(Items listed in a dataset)
◆ ◆ ◆ ◆
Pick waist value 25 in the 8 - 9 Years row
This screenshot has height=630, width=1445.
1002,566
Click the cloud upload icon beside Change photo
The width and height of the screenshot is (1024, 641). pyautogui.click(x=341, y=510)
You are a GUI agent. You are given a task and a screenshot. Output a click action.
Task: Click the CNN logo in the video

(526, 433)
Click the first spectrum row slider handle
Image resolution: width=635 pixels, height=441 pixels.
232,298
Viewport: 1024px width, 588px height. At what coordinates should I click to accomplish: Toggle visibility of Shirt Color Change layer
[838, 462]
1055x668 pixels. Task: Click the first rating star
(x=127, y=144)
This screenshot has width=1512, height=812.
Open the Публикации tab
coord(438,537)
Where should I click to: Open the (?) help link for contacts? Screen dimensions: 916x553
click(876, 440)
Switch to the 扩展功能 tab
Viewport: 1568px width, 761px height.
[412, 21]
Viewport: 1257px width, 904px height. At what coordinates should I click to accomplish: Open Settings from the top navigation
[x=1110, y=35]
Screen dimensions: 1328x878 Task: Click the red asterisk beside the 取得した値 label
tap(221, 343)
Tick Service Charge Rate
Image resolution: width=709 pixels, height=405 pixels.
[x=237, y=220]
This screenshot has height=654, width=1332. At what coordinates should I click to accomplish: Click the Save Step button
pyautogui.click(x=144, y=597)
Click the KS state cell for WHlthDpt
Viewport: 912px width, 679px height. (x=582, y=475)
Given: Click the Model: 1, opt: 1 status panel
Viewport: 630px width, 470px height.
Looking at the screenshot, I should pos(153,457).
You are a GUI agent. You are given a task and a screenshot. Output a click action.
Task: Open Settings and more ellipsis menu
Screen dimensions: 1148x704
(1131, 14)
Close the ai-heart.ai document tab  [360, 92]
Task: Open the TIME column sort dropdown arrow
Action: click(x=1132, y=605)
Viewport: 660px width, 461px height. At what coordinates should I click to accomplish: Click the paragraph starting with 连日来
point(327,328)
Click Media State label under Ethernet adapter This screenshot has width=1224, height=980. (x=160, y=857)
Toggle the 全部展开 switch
◆ ◆ ◆ ◆
What the exercise asks: Top to bottom, transcribe every line above exactly.

Output for this task:
Pick waist value 25 in the 8 - 9 Years row
This screenshot has height=630, width=1445.
1002,566
Click the cloud upload icon beside Change photo
The width and height of the screenshot is (1024, 641). pyautogui.click(x=341, y=510)
You are a GUI agent. You are given a task and a screenshot. Output a click action.
Task: Click the CNN logo in the video

(526, 433)
Click the first spectrum row slider handle
Image resolution: width=635 pixels, height=441 pixels.
232,298
Viewport: 1024px width, 588px height. At what coordinates should I click to accomplish: Toggle visibility of Shirt Color Change layer
[838, 462]
1055x668 pixels. Task: Click the first rating star
(x=127, y=144)
This screenshot has width=1512, height=812.
Open the Публикации tab
coord(438,537)
Where should I click to: Open the (?) help link for contacts? Screen dimensions: 916x553
click(876, 440)
Switch to the 扩展功能 tab
Viewport: 1568px width, 761px height.
[412, 21]
Viewport: 1257px width, 904px height. At what coordinates should I click to accomplish: Open Settings from the top navigation
[x=1110, y=35]
Screen dimensions: 1328x878 Task: Click the red asterisk beside the 取得した値 label
tap(221, 343)
Tick Service Charge Rate
Image resolution: width=709 pixels, height=405 pixels.
[x=237, y=220]
This screenshot has height=654, width=1332. At what coordinates should I click to accomplish: Click the Save Step button
pyautogui.click(x=144, y=597)
Click the KS state cell for WHlthDpt
Viewport: 912px width, 679px height. (x=582, y=475)
Given: Click the Model: 1, opt: 1 status panel
Viewport: 630px width, 470px height.
Looking at the screenshot, I should pos(153,457).
You are a GUI agent. You are given a task and a screenshot. Output a click action.
Task: Open Settings and more ellipsis menu
Screen dimensions: 1148x704
(1131, 14)
Close the ai-heart.ai document tab  [360, 92]
Task: Open the TIME column sort dropdown arrow
Action: click(x=1132, y=605)
Viewport: 660px width, 461px height. At what coordinates should I click to accomplish: Click the paragraph starting with 连日来
point(327,328)
Click Media State label under Ethernet adapter This screenshot has width=1224, height=980. (x=160, y=857)
Toggle the 全部展开 switch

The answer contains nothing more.